Definitief Bureauonderzoek en Inventariserend Veldonderzoek in de vorm van een verkennend en deels karterend booronderzoek.

Volgens de gespecificeerde verwachting uit het bureauonderzoek werden in het plangebied archeologische resten verwacht vanaf het laat-Paleolothicum. Gezien de reeds aangetroffen archeologische vindplaatsen werden met name resten uit het Meso- en Neolithicum verwacht.

Tijdens het booronderzoek is gebleken dat ter hoogte van de bebouwingen en het erf de bodem tot in de C-horizont omgewerkt is. Dit houdt in dat eventuele archeologische resten (met uitzondering van diepe archeologische sporen) ter plaatse niet meer in situ aanwezig zullen zijn. In het overige deel van het plangebied, ter plaatse van het weiland, is vanaf de B-horizont (en in sommige locaties vanaf de E-horizont) een intacte bodemprofiel aangetroffen. Hier kunnen nog intacte archeologische resten aanwezig zijn.

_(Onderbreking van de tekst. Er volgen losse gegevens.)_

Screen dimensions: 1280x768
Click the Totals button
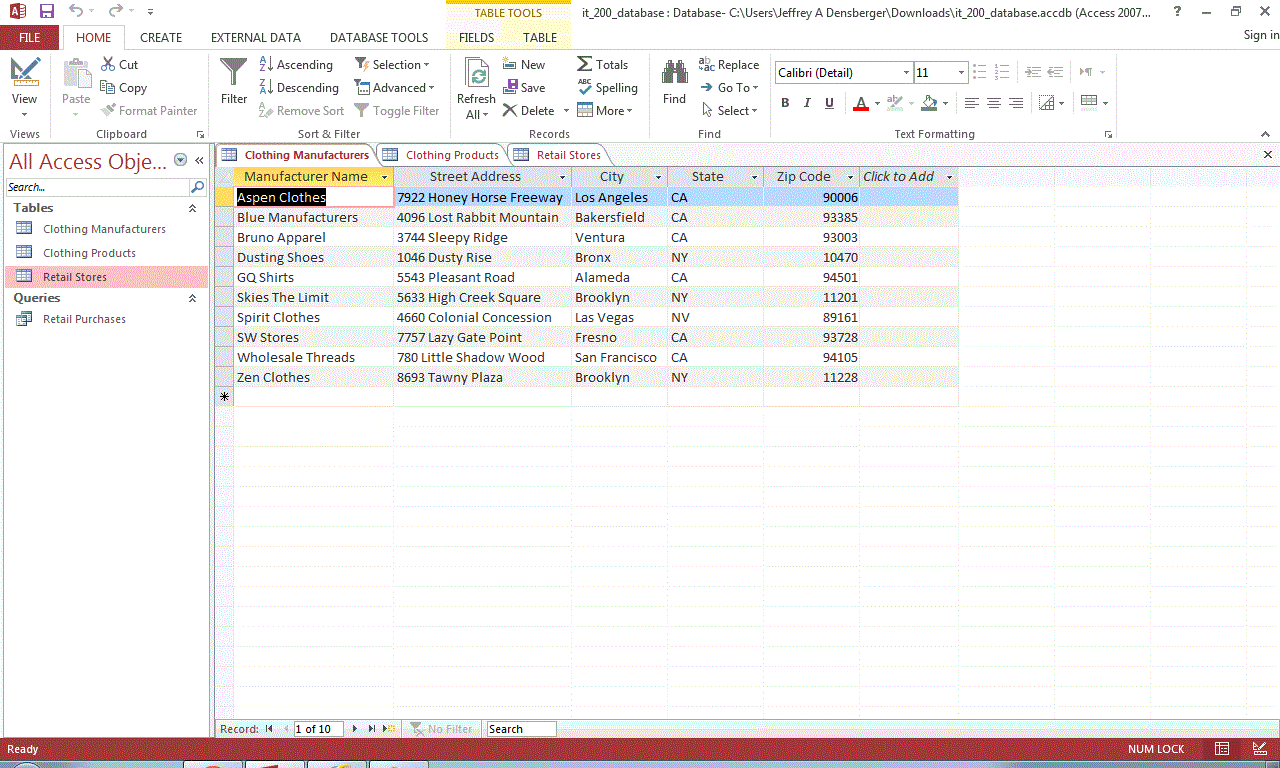click(603, 63)
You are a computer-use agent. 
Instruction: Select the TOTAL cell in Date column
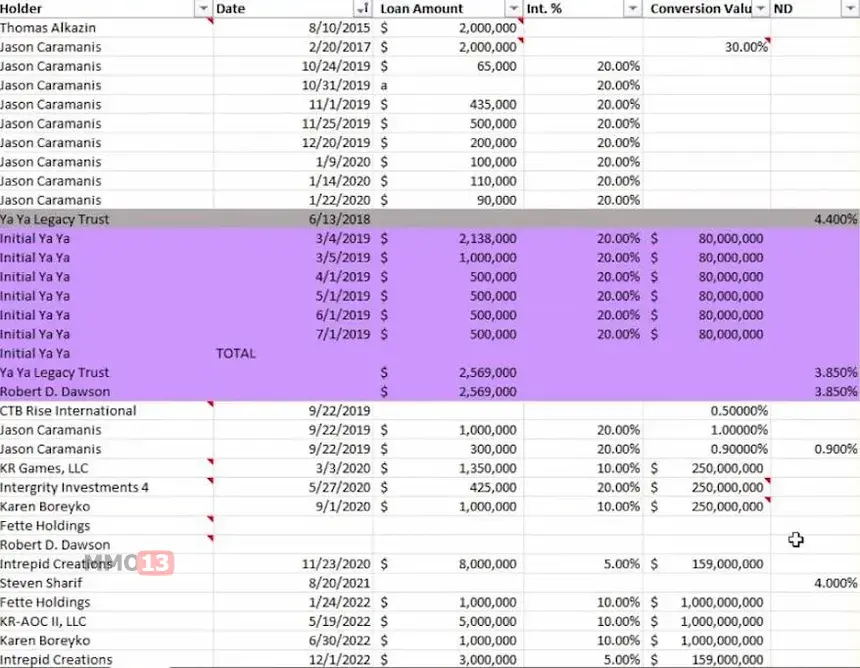236,353
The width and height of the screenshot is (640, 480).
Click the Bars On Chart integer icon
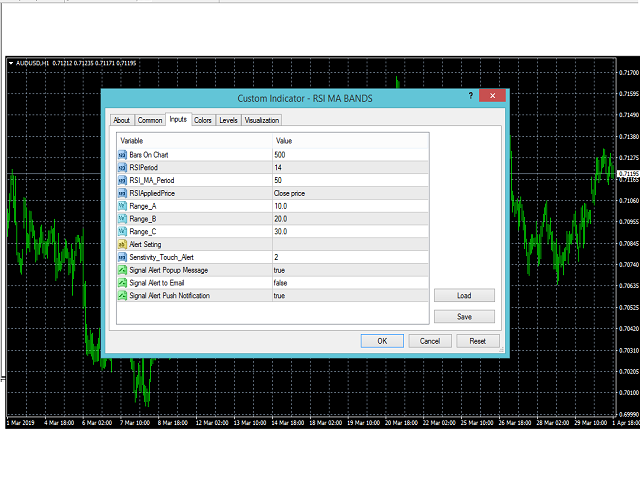click(123, 155)
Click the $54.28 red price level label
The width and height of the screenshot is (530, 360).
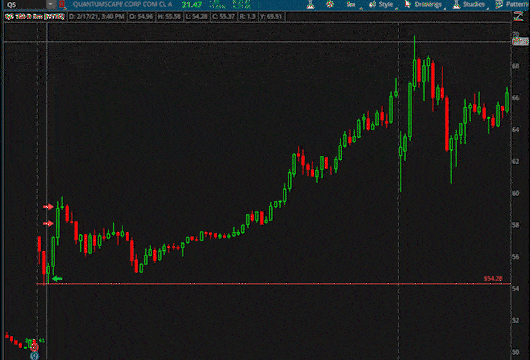[x=493, y=279]
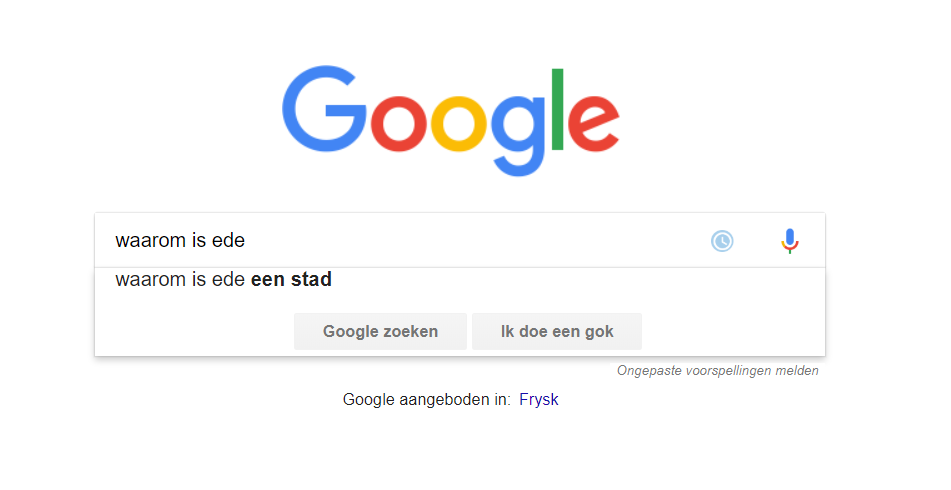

Om dit te toetsen heeft ter hoogte van wtee van de nieuwe bebouwingen (blokken 2 en 3; boringen 8 t/m 10 uit het verkennende bodemonderzoek) een katerend booronderzoek plaatsgevonden. In totaal zijn zes boringen verricht. Tijdens dit onderzoek zijn geen archeologische indicatoren aangetroffen die wijzen op een archeologische vindplaats. De kans dat bij bouwwerkzaamheden archeologische resten worden aangetast, wordt klein geacht.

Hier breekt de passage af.